Are you a gamer? Then you're one of the 34 million people in Germany who regularly grab a computer game. But what about environmental pollution - is gambling sustainable?
Many visitors are coming to Gamescom, the world's largest trade fair for the video games industry in terms of exhibition space and visitor numbers. From August 20th to 24th it will take place at the Cologne Exhibition Centre and will be held in 2019 under the motto »Cloud Gaming«. Cloud Gaming or »Gaming as a Service« means playing video games via a server. The servers require electricity that first has to be generated - and not always in an environmentally friendly way. However, sustainability is not an issue at the fair, although the gaming industry is now bigger than the film or music industry.
Video games are becoming increasingly popular. In Germany alone, more than 34 million men and women play at least occasionally or even frequently, according to the Association of the German Games Industry. 48 percent of gamers are female, 52 percent male with an average age of 36.4 years and rising. Whether with game apps on the way to work in the subway on the smartphone, with family or friends on the console or online on the PC, the variety of games contributes to the further spread. According to a forecast by Statista, the data volume will increase to around 180 billion gigabytes by 2022 - four times the previous consumption.

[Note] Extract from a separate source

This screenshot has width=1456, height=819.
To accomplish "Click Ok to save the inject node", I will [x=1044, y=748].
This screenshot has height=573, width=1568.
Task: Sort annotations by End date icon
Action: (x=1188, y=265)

The increasing demand for storage space and thus computing power increases power consumption and consequently also environmental pollution. According to a study by Springer Science and Business, gamers consumed around 75 billion kWh of electricity worldwide in 2015. This corresponds to about one sixth of Germany's annual electricity consumption. Mobile consoles and smartphones are also causing the figures to rise sharply. New technologies such as the 5G mobile communications standard are contributing to this progress. They support current gaming trends such as e-sports, virtual and augmented reality as well as cloud gaming services such as Google Stadia and PlayStation Now.
Energy-efficient and sustainable IT infrastructures are needed to counteract the growing environmental impact. »Even our favourite hobbies must be environmentally friendly«, says Nicolas Röhrs, Managing Director and co-founder of Cloud & Heat Technologies. His company develops concepts for tomorrow's data centers. Hot water direct cooling, for example, allows waste heat from data centers to be reused to heat buildings and to connect to district and local heating networks. The technology in the Eurotheum skyscraper in Frankfurt reduces CO2 emissions by up to 557 t per year and at the same time saves cooling and heating costs. Other data centers around the world want to use the technology to reduce the environmental impact of gaming.